_WHAT YOU ARE ASKED TO DO_
Look through the listing underneath for "computer", and copy every line that has it.

_GIVEN ENTRIES_

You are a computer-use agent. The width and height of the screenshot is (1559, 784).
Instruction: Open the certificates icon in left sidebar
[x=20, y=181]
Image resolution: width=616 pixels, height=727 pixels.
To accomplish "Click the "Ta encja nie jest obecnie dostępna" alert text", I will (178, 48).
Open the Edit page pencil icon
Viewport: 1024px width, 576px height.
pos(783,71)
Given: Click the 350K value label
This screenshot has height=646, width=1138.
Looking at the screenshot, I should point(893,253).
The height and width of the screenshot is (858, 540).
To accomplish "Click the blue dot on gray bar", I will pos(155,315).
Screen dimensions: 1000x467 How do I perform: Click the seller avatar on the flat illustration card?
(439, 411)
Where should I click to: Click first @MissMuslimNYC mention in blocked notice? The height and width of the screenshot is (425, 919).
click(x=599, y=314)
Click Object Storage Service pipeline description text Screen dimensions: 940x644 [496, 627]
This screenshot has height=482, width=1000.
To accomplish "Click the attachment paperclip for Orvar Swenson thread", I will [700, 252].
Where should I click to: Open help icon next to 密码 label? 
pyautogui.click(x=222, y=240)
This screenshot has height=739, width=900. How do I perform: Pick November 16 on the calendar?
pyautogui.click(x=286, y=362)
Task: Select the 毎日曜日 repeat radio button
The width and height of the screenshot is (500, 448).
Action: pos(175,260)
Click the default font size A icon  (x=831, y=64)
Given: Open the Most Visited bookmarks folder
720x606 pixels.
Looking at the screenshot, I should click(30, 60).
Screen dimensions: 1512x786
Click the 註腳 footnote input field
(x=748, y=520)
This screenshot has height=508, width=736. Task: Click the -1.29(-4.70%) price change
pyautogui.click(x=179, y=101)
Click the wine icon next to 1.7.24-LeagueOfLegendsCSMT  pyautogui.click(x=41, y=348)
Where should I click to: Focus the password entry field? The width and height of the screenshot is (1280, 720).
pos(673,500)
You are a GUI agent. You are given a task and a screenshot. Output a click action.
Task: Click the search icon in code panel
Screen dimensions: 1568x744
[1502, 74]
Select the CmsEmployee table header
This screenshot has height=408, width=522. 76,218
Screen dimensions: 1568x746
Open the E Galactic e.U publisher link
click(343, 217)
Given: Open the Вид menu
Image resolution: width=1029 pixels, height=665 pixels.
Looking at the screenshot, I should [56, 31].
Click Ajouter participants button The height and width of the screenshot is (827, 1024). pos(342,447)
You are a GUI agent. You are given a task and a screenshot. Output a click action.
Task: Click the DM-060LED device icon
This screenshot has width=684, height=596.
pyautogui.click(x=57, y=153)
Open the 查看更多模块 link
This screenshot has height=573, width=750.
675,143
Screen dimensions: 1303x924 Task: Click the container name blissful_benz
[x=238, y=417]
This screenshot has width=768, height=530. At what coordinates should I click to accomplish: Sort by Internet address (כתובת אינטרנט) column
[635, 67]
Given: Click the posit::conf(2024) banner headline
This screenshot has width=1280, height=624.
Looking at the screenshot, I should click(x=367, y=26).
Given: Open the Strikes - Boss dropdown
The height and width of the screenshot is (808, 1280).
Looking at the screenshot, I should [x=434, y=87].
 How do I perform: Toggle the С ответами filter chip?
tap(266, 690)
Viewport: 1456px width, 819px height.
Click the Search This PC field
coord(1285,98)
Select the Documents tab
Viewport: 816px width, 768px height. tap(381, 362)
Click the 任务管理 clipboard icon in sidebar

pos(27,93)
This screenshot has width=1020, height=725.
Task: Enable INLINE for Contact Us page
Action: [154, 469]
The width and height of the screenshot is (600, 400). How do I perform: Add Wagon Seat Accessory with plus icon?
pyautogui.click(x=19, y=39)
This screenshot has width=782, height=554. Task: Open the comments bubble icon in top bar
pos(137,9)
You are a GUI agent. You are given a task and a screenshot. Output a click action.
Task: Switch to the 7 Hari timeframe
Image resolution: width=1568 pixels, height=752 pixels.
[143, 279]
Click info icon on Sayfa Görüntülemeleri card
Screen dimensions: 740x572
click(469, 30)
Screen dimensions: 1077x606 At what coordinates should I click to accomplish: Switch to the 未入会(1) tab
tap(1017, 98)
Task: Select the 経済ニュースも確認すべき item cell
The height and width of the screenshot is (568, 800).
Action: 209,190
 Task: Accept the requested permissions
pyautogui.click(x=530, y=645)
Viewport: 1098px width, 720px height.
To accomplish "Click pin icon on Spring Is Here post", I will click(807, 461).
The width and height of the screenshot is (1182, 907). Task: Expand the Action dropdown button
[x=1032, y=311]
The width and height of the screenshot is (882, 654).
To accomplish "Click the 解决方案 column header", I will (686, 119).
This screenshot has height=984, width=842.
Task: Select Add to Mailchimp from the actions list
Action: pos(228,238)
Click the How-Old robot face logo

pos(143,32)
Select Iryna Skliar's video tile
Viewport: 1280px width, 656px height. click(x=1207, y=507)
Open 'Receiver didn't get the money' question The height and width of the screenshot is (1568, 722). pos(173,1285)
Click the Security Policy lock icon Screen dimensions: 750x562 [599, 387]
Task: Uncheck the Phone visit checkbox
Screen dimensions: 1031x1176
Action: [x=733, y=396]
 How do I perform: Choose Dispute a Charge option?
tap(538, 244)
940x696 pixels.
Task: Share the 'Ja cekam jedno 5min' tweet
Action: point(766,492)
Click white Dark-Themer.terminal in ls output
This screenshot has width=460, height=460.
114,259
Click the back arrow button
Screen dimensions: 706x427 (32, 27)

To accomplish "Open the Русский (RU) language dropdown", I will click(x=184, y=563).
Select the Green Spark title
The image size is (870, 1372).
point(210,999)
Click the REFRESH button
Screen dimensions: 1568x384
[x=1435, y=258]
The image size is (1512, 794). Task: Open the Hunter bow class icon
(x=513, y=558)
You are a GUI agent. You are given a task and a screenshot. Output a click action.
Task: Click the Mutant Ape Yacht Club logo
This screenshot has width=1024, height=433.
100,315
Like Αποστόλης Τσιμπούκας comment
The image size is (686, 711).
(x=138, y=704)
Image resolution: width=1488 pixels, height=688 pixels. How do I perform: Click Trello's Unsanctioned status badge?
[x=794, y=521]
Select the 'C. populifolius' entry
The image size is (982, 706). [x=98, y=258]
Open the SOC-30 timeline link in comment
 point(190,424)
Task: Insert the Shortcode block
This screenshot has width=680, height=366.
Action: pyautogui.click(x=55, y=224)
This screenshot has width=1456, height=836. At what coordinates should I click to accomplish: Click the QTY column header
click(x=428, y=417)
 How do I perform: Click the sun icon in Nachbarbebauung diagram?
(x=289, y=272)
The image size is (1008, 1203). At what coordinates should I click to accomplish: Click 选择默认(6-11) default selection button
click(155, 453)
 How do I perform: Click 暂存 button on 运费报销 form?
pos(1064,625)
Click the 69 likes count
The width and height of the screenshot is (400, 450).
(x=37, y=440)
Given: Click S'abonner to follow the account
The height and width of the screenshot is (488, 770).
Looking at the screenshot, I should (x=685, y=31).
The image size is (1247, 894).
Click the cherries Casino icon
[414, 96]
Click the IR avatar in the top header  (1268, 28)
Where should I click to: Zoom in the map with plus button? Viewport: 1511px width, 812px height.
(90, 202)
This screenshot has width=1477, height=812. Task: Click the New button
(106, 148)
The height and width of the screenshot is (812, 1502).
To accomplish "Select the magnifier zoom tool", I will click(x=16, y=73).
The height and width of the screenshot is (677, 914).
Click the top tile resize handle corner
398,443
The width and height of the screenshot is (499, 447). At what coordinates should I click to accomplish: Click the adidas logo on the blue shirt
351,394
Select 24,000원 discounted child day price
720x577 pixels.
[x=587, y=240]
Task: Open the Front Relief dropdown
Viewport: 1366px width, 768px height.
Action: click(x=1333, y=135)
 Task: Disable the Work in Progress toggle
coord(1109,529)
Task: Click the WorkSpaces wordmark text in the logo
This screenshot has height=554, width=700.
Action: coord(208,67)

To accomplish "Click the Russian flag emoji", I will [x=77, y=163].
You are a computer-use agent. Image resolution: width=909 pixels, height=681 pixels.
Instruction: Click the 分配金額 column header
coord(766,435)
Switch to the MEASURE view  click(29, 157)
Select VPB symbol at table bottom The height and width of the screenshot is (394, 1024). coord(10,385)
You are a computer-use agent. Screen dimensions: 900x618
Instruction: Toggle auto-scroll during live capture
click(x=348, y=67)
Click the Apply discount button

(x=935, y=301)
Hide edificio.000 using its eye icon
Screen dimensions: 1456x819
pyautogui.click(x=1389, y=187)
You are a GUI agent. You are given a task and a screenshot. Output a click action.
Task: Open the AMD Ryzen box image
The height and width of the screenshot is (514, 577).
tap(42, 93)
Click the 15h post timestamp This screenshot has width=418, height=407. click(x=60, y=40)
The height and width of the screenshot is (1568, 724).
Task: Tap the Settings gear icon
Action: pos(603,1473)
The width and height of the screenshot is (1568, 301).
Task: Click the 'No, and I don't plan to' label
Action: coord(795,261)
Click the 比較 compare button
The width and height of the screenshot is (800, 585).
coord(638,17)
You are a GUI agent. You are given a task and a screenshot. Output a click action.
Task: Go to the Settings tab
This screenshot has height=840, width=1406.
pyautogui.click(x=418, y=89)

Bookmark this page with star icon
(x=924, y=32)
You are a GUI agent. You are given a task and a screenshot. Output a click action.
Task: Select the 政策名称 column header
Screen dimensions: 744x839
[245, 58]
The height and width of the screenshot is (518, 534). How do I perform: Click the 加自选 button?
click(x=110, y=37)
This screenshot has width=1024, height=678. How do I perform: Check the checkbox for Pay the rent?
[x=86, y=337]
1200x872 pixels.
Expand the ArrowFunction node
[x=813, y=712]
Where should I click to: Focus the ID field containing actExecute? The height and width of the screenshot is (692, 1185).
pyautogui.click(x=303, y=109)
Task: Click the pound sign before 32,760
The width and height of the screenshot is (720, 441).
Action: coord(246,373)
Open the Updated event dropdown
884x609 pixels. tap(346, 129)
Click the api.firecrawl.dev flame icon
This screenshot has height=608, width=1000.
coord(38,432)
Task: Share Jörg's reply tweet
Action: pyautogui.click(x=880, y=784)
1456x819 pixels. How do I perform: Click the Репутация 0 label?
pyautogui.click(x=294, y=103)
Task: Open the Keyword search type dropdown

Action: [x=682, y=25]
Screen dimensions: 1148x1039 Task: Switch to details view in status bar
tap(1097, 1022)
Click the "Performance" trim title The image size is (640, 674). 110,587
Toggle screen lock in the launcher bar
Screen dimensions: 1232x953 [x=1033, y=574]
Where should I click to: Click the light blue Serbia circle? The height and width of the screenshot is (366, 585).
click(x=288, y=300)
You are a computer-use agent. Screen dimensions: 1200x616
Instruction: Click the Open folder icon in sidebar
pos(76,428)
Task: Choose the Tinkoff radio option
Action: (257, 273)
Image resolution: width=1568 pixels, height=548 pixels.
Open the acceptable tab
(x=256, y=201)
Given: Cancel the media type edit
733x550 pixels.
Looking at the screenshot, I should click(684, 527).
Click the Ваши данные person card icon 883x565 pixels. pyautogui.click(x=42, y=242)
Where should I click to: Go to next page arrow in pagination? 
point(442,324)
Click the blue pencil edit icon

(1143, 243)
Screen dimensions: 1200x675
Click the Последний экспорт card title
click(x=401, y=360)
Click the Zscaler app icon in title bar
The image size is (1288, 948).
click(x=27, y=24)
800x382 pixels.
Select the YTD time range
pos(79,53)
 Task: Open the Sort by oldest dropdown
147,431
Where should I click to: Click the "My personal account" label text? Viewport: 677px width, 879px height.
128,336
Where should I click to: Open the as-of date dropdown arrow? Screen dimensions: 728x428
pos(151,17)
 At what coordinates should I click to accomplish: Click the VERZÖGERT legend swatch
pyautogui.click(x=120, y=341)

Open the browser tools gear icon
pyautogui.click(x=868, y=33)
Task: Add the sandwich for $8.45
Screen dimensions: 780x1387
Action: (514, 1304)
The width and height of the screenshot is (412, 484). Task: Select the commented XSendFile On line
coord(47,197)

_WRITTEN SOLUTION_
You are a computer-use agent. The width and height of the screenshot is (1559, 784).
You are a computer-use agent. Image resolution: width=909 pixels, height=681 pixels.
You are a computer-use agent. Screen dimensions: 900x618
You are a computer-use agent. Screen dimensions: 1200x616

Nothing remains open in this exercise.